Une plainte à l'origine des poursuites
L'inculpation de Thierry Lacoste, annoncée ce samedi, fait suite à une information judiciaire ouverte à la suite de la plainte déposée par Patrice Pastor en 2023. Cette plainte visait plusieurs hauts responsables monégasques, dont Thierry Lacoste, Didier Linotte, Claude Palmero et Laurent Anselmi, tous accusés d'avoir constitué un « cabinet noir » pour servir leurs propres intérêts.
Mes Vey et Malka soulignent que cette inculpation « confirme à nouveau, après celle de Monsieur Linotte, qu'il était légitime pour Monsieur Pastor d'agir afin de mettre un terme aux agissements de ces personnes qu'il considère avoir causé des préjudices considérables aux Monégasques ». Didier Linotte, l'ex-président du Tribunal Suprême de Monaco, avait été inculpé en juin 2025.
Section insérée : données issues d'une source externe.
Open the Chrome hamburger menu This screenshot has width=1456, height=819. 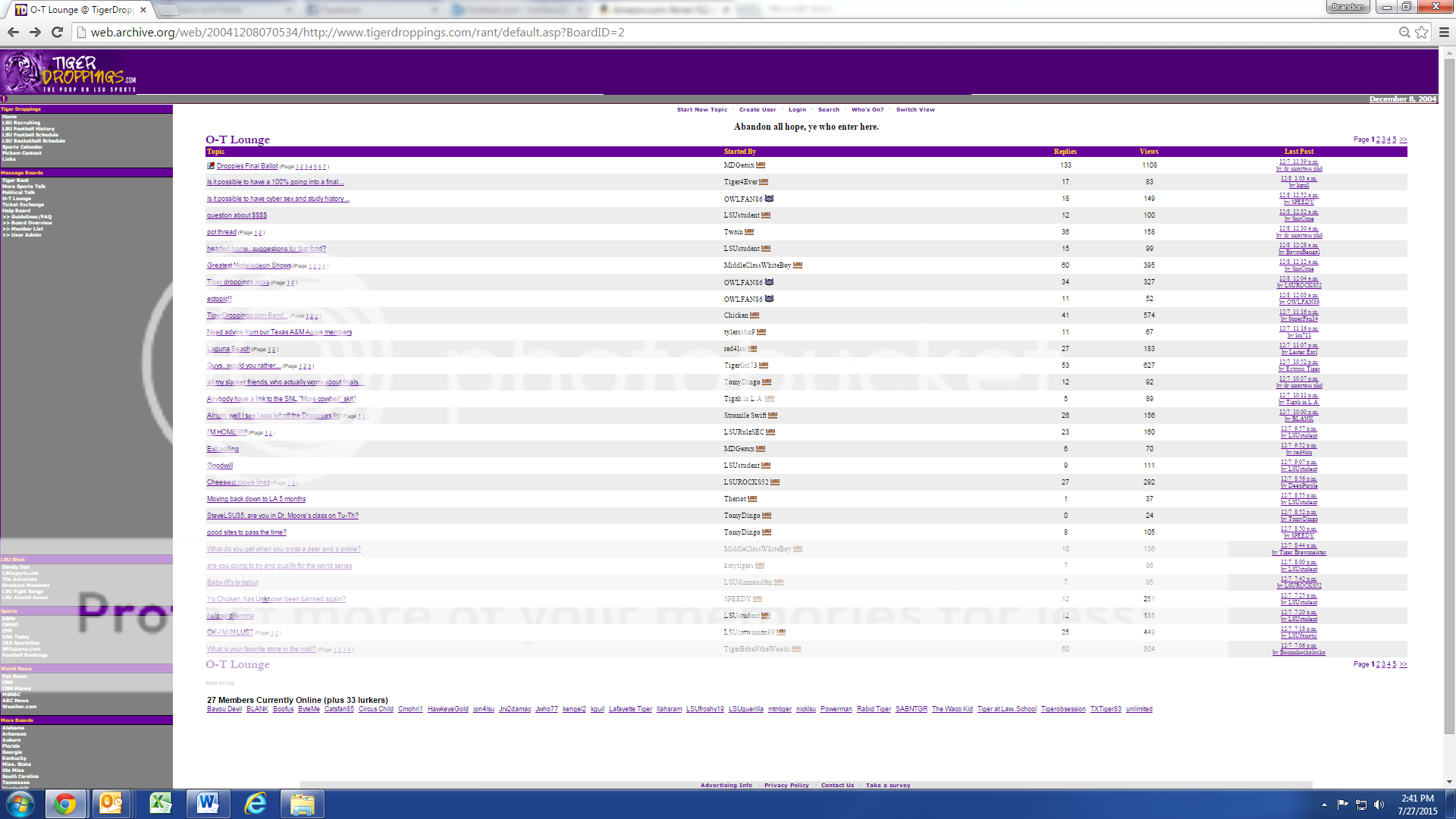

Une guerre médiatico-judiciaire
Cette affaire, connue sous le nom des « Dossiers du Rocher », a débuté à l'automne 2021 lorsqu'un mystérieux corbeau a affirmé que quatre hauts responsables monégasques avaient constitué un cabinet noir. Les accusations, étayées par des documents issus du piratage de la boîte mail de Thierry Lacoste, ont d'abord été ignorées par le Prince, qui a conservé sa confiance au quatuor jusqu'au printemps 2023.
La « révolution de palais » a conduit au limogeage de Claude Palmero et de Didier Linotte. La famille princière accuse alors son ancien administrateur de l'avoir lésée et le président du Tribunal Suprême d'avoir œuvré contre l'État en lui infligeant une indemnité record de 136 millions d'euros. En retour, le quatuor en disgrâce pointe l'influence de Patrice Pastor sur les institutions monégasques, déclenchant une guerre médiatico-judiciaire entre les deux camps.
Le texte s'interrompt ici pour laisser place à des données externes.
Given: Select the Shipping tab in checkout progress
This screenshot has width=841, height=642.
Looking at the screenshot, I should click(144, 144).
La défense de Thierry Lacoste dénonce une « inculpation de commande »
De son côté, le cabinet d'avocats de Thierry Lacoste a immédiatement dénoncé une mesure « de commande » prononcée par une justice qu'il qualifie de « bancale ». Cette réaction contraste avec celle des avocats de Patrice Pastor, qui promettent que leur client « continuera, dans le cadre de cette information judiciaire comme dans les autres procédures en cours à l'encontre des mêmes individus, à faire prévaloir la vérité ».
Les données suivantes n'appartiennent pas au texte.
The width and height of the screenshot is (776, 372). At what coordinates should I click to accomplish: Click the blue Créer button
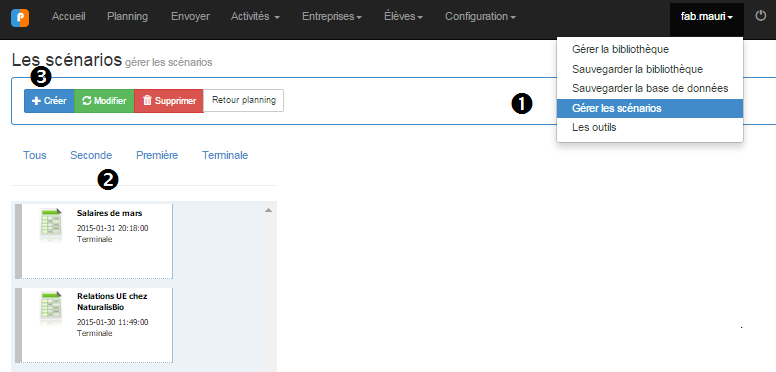(x=49, y=101)
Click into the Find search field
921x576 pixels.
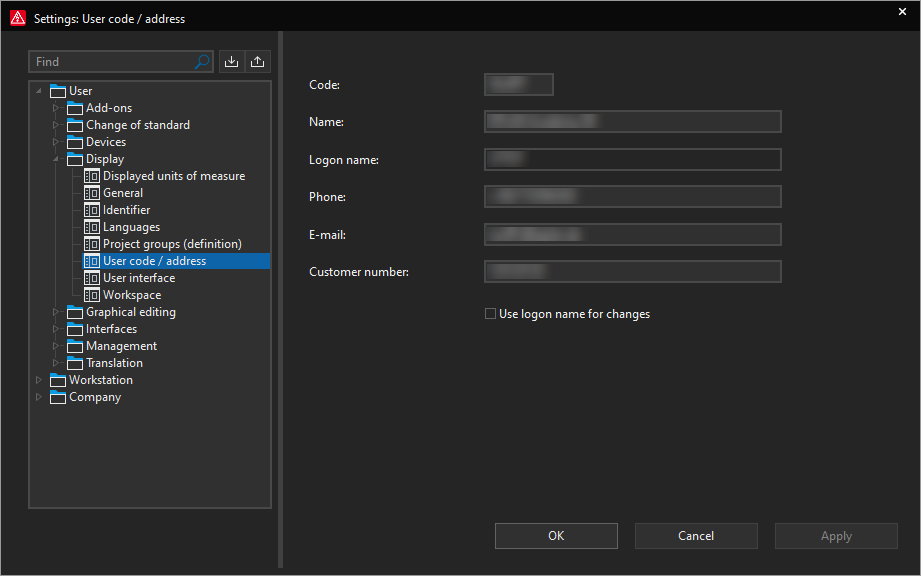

Les avocats de Patrice Pastor concluent qu'il appartient désormais « aux magistrats instructeurs de déterminer l'ampleur réelle de ces comportements ainsi que les responsabilités d'autres acteurs composant ce que la presse a dénommé le “G4” ». Cette affaire, qui mêle accusations de malversations, espionnage et rivalités politiques, continue de secouer la Principauté de Monaco.